WHAT YOU SHOULD DO:
Format everything from the line containing "Image resolution: width=1366" down to the end of the items below as a JSON list of strings, one string per line, leaving out any blank lines.

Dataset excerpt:
* Begin *
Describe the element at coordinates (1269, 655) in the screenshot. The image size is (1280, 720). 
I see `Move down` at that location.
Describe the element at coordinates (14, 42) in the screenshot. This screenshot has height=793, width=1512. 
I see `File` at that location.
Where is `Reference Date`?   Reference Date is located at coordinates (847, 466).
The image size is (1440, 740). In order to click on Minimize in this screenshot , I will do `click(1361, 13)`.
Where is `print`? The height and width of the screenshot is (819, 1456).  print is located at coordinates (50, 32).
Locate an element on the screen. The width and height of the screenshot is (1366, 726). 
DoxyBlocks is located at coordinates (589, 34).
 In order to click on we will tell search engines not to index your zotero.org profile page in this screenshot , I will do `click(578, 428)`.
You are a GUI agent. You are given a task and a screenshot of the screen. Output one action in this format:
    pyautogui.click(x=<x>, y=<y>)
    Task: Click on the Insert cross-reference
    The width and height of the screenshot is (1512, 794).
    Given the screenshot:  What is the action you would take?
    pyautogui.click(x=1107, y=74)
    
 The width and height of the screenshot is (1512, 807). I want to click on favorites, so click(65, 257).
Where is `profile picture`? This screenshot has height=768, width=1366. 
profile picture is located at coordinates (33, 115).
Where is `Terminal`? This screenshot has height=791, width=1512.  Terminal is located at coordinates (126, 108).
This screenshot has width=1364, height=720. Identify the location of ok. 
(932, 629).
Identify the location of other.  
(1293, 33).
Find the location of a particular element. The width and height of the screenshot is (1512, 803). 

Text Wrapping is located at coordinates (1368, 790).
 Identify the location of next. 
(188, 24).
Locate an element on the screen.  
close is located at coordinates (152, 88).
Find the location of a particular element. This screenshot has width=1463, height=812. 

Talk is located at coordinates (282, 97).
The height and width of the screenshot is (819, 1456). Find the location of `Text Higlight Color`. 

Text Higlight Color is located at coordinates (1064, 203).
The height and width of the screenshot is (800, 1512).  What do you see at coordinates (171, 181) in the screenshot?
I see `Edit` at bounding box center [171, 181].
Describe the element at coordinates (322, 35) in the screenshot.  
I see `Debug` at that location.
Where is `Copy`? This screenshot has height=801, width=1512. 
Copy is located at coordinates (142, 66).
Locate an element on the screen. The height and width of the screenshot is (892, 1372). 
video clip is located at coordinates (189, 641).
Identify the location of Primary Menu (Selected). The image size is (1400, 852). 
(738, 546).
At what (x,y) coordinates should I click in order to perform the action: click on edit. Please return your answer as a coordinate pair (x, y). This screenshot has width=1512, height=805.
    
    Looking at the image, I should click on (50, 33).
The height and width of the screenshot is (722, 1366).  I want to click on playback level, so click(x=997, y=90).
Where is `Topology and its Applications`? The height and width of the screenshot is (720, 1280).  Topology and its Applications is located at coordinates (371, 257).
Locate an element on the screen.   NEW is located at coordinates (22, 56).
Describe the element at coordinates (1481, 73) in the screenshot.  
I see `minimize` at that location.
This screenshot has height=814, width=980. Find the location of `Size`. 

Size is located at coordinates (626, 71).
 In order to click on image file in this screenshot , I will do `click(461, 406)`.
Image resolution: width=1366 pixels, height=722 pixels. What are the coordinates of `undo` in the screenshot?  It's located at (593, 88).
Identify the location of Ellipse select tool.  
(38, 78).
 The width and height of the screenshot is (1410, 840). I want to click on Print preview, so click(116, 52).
* End *
CORRECT OUTPUT:
[
  "Image resolution: width=1366 pixels, height=722 pixels. What are the coordinates of `undo` in the screenshot?  It's located at (593, 88).",
  "Identify the location of Ellipse select tool.  ",
  "(38, 78).",
  " The width and height of the screenshot is (1410, 840). I want to click on Print preview, so click(116, 52)."
]